Langmuir. 2025 Jan 14. doi: 10.1021/acs.langmuir.4c03366. Online ahead of print.

Abstract

Interfacial tension (IFTC-B) between CO2 and brine depends on chemical components in multiphase systems, intricately evolving with a change in temperature. In this study, we developed a convolutional neural network with a multibranch structure (MBCNN), which, in combination with a compiled data set containing measurement data of 1716 samples from 13 available literature sources at wide temperature and pressure ranges (273.15-473.15 K and 0-70 MPa), was used to quantitatively explore the correlation of various chemical components with IFTC-B at varying temperature, aiming to achieve accurate predictions of IFTC-B under complex conditions. Our multibranch neural network analysis yielded some important insights: (1) Leveraging the convolutional and multibranch structure, MBCNN effectively mitigates the adverse effects of sparse matrices resulting from the absence of certain basic components, exhibiting higher prediction accuracy particularly for low IFTC-B scenarios (MAE = 0.47, and R2 = 0.9921) than other AI models. (2) The multibranch structure allows MBCNN to additionally capture the interattribute relationship between temperature and each chemical component. Such interattribute relationships are quantitatively correlated with IFTC-B, demonstrating that varying temperature significantly influences the dependence of IFTC-B on chemical components in gas and brine by causing the variation in their solubility.

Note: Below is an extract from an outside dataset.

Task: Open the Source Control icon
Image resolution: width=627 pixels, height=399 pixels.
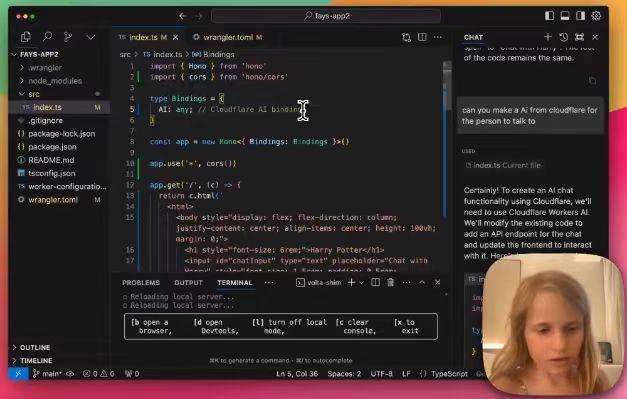Action: (x=68, y=37)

Specifically, the ratio of IFTC-B to the molality of monovalent cations (Na+ and K+) and bivalent cations (Ca2+ and Mg2+) in brine, as well as to the mole fraction of non-CO2 components (CH4 and N2) in the gas phase, varies with increasing temperature, approximately following a quadratic function. (3) By formulating the effect of each attribute on IFTC-B and quantifying their respective weight, we derived a new piecewise function for predicting IFTC-B at three temperature intervals (T ≤ 293.15 K, 293.15 K < T ≤ 324.4 K, and T > 324.4 K), with high prediction performance (MAE = 2.3672, R2 = 0.9263) across a wide temperature range in saline aquifers.